Actionability asks a simple question: does this data change what we do?
If the answer is often “not really,” then the issue is usually not storage or compute. It is design.
1. Start From Decisions, Not Reports
Before building a model, table, or dashboard, define:
- Which decision this supports
- Who makes that decision
- How often it is made
- What action should follow different outcomes
This helps avoid building beautiful artifacts that nobody uses.
2. Deliver Insights in the Workflow
Data is most useful when it appears where decisions are already happening:
- Product or support tools
- Weekly operating reviews
- Planning rituals
- Alerting channels for operational teams
If people need to remember a separate destination, usage drops. If insights are embedded into existing workflows, behavior changes faster.
3. Close the Feedback Loop
When a team takes action based on data, measure the result and feed it back into your models and assumptions.
For example:
- Launch feature variation
- Track adoption and outcome metrics
- Compare against expectation
- Adjust product or model
- Repeat
That loop is where data maturity becomes product maturity.
Compliant
The final letter is compliance. This is the part people often postpone because it feels like a blocker—until it becomes urgent.
Compliance is not just about avoiding penalties. It is about protecting your users, your business, and your team.
1. Classify Data Early
Not all data should be treated equally. Identify what is public, internal, sensitive, or regulated as early as possible.

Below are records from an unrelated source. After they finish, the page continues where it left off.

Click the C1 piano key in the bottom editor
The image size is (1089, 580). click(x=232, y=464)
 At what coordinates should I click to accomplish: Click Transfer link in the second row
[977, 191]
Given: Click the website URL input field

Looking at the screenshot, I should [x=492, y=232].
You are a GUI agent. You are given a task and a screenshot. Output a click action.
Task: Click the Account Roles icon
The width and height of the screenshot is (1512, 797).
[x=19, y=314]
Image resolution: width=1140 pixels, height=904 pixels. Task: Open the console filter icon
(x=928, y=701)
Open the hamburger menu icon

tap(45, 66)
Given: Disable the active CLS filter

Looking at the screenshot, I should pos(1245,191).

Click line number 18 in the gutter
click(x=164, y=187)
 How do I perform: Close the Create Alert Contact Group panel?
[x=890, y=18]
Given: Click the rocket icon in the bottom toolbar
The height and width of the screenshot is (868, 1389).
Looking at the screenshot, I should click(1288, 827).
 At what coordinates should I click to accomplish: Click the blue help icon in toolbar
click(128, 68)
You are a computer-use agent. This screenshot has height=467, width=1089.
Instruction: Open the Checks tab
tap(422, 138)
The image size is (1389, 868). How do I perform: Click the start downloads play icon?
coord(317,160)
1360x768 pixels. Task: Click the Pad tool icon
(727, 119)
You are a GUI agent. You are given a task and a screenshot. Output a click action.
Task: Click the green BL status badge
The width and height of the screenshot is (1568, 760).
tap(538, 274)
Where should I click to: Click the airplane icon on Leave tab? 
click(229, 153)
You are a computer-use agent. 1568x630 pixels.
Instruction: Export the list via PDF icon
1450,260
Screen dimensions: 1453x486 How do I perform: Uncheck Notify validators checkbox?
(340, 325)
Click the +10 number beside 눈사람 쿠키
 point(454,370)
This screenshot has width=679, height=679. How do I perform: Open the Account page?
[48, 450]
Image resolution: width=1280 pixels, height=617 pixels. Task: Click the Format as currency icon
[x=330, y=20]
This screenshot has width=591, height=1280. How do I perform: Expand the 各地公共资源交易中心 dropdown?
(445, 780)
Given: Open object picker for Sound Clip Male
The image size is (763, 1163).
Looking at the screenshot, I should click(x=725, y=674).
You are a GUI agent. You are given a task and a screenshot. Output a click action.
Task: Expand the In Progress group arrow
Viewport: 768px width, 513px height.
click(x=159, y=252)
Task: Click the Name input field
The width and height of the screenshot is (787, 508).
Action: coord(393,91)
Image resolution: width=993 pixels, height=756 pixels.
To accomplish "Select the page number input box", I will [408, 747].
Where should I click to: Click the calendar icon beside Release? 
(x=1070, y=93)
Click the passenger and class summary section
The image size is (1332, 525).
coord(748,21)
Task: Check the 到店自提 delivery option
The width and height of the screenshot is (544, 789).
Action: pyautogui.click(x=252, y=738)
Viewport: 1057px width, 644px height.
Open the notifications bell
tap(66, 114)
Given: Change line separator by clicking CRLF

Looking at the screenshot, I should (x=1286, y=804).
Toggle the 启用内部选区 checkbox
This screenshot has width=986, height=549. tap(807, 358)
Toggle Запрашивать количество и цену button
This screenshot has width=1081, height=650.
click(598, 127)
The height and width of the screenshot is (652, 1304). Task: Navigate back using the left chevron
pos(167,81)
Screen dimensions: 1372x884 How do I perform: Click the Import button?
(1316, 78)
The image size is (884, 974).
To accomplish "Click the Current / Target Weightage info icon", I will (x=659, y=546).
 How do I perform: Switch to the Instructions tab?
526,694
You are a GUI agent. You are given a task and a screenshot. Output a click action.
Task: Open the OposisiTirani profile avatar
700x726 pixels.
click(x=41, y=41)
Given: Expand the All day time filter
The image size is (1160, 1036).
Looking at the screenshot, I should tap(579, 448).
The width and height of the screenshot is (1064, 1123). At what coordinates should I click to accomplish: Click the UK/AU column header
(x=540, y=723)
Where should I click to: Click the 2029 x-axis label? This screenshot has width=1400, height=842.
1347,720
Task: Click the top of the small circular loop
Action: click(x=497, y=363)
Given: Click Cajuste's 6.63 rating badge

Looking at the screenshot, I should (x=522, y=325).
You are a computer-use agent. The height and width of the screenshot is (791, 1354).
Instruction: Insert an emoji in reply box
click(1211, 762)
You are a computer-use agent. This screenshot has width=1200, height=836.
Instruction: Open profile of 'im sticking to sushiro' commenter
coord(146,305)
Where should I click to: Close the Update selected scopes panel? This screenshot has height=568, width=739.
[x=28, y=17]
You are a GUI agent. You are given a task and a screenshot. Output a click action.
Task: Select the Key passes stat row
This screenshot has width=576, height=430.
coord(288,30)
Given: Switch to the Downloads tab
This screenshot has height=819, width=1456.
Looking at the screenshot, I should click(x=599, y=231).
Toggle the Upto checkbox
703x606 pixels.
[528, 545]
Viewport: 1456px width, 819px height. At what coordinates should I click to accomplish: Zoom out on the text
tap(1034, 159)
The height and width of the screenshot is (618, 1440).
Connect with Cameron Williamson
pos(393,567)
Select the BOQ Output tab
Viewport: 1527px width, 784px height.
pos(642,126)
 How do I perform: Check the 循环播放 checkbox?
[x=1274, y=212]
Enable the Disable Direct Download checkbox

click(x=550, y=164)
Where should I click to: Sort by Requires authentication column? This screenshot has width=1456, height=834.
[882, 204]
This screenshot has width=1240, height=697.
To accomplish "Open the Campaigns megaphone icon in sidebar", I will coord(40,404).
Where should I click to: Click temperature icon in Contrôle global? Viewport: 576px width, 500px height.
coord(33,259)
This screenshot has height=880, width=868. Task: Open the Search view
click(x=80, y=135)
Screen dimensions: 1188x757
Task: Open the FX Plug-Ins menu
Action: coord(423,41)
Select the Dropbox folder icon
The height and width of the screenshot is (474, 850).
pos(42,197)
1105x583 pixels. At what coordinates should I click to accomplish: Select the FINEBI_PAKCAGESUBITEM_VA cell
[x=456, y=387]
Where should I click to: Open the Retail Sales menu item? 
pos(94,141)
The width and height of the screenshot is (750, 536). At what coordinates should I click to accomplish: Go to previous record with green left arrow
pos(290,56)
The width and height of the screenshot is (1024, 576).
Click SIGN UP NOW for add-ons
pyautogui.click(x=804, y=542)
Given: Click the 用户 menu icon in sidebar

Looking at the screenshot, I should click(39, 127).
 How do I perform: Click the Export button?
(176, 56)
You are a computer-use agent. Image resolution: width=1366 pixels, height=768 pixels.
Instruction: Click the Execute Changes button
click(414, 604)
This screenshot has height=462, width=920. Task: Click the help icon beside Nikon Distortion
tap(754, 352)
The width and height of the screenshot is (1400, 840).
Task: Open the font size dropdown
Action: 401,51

With basic classification in place, you can apply the right controls without slowing every workflow equally.
2. Access Control and Auditability
Use least-privilege access by default. People should only access what they need to do their job. Then keep a clear audit trail of who accessed what and when.
This is useful for formal compliance requirements, but also for day-to-day operational confidence when incidents happen.
3. Privacy by Design
Think about privacy before data is broadly distributed:
- Minimize collection to what you actually need
- Mask or pseudonymize sensitive fields where possible
- Define retention rules up front
- Make deletion flows real and testable
Treating privacy as a late-stage cleanup project is expensive. Designing for it from the start is much cheaper.
4. Keep Policy and Practice Connected
A policy document that nobody operationalizes does not reduce risk. Translate policy into technical controls, checklists, and recurring reviews.
If your team can clearly explain both the rule and how the rule is enforced, you are in a much stronger place.
Putting CADAC Into Practice
CADAC is intentionally straightforward. It is not meant to replace every other framework. It is meant to give you a practical lens for prioritizing improvements.
A simple way to start is to score each area from 1-5 with your team:
- Complete
- Accurate
- Discoverable
- Actionable
- Compliant
Then pick one or two weak areas and improve them in the next quarter. Repeat.
You do not need to solve everything at once. What matters is building a reliable system where trust grows over time-and where data actually helps people make better decisions.
If you are leading a data effort today, CADAC can be a useful way to align engineering, analytics, product, and leadership around the same question:
Are we building a data platform that people can trust and use?